Sie betreiben eine Kraftfahrzeug-Werkstatt oder handeln mit Kraftfahrzeugen?

Für Prüfungsfahrten, Probefahrten und Überführungsfahrten benötigen Sie deshalb ein Rotes Kennzeichen.



Benötigte Unterlagen

  • Formloser schriftlicher Antrag (mit kurzer Begründung)
  • Führungszeugnis für Behörden.

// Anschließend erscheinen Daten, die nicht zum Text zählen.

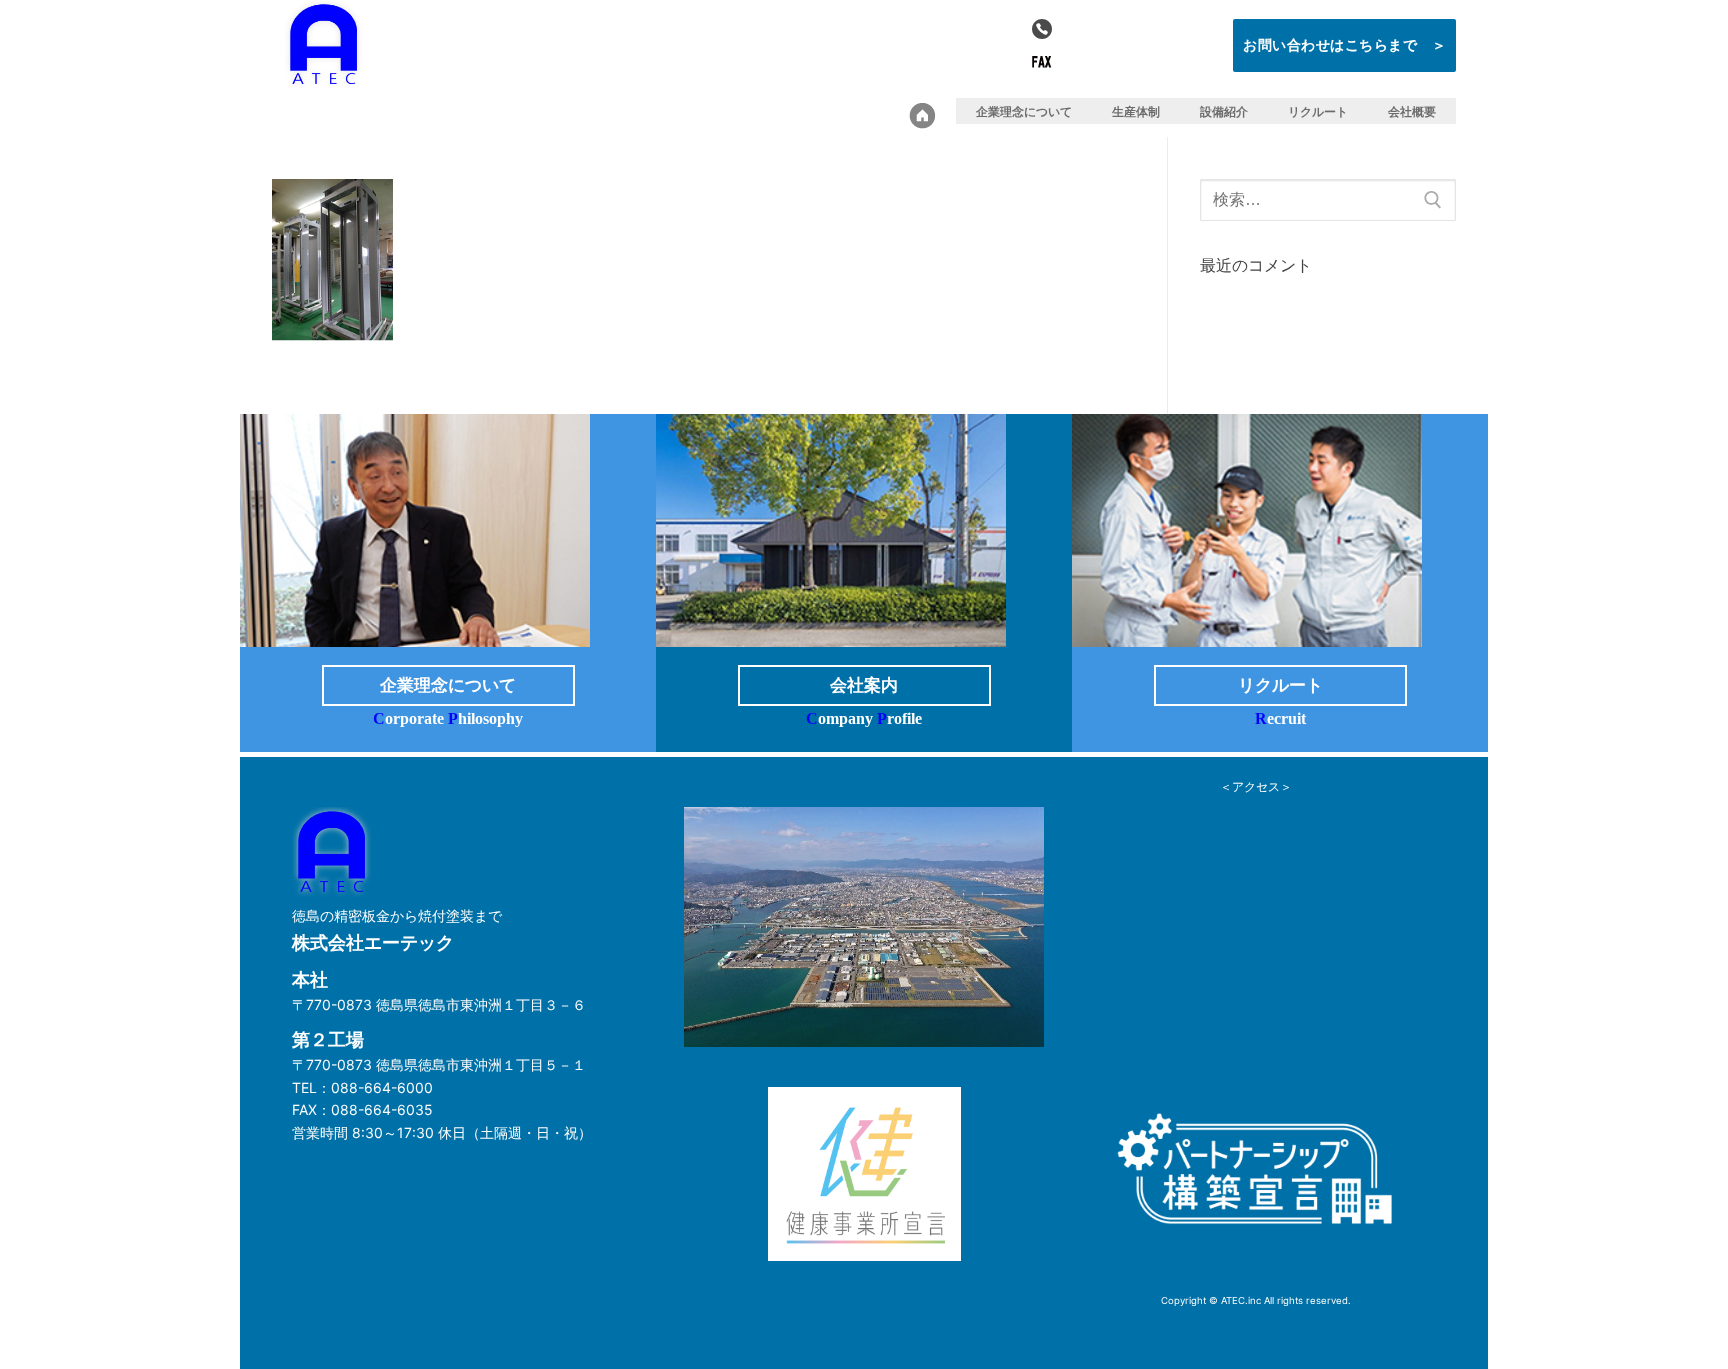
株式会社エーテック (491, 55)
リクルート (1280, 685)
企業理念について (448, 685)
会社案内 (864, 685)
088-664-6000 (1131, 29)
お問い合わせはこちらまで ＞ (1344, 44)
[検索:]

Dieses kann im Einwohnermeldeamt oder im Bürgerbüro beantragt werden.
  • Teilnahmeerklärung zum Lastschrifteinzugsverfahren
  • Auszug aus dem Verkehrszentralregister des Kraftfahrt-Bundesamtes (KBA) (Formular bei uns erhältlich)
  • Deckungskarte oder eVB-Nr. (elektronische Versicherungsbetätigung)
  • Nachweis über Werkstatt, Kfz-Händler, Kfz-Hersteller

Bei Vertretung durch eine/n Bevollmächtigte/n sind vorzulegen:

  • Vollmacht
  • Kombimandat zum Einzug der Kraftfahrzeugsteuer im Lastschriftverfahren (SEPA-Kombimandat), unterschrieben, im Original (ab 01.02.2014)
  • Personalausweis / Pass des Vollmachtgebers und des Bevollmächtigten

Kosten

Mindestkosten 127,80Euro; (könnte sich je nach Bearbeitungsaufwand erhöhen)

Die Gebühren können entweder bar oder mit der EC-Karte im bargeldlosen Zahlungsverkehr beglichen werden.

Rechtliche Grundlagen

Nach § 16 Absatz 3 der Fahrzeugzulassungsverordnung (FZV) kann zuverlässigen Herstellern, Werkstätten, Händlerinnen und Händlern auf Antrag ein Rotes Kennzeichen zur wiederkehrenden Verwendung für Prüfungsfahrten, Probefahrten und Überführungsfahrten zugeteilt werden.

Was noch?

Eine Schildermontage durch uns kann nicht erfolgen.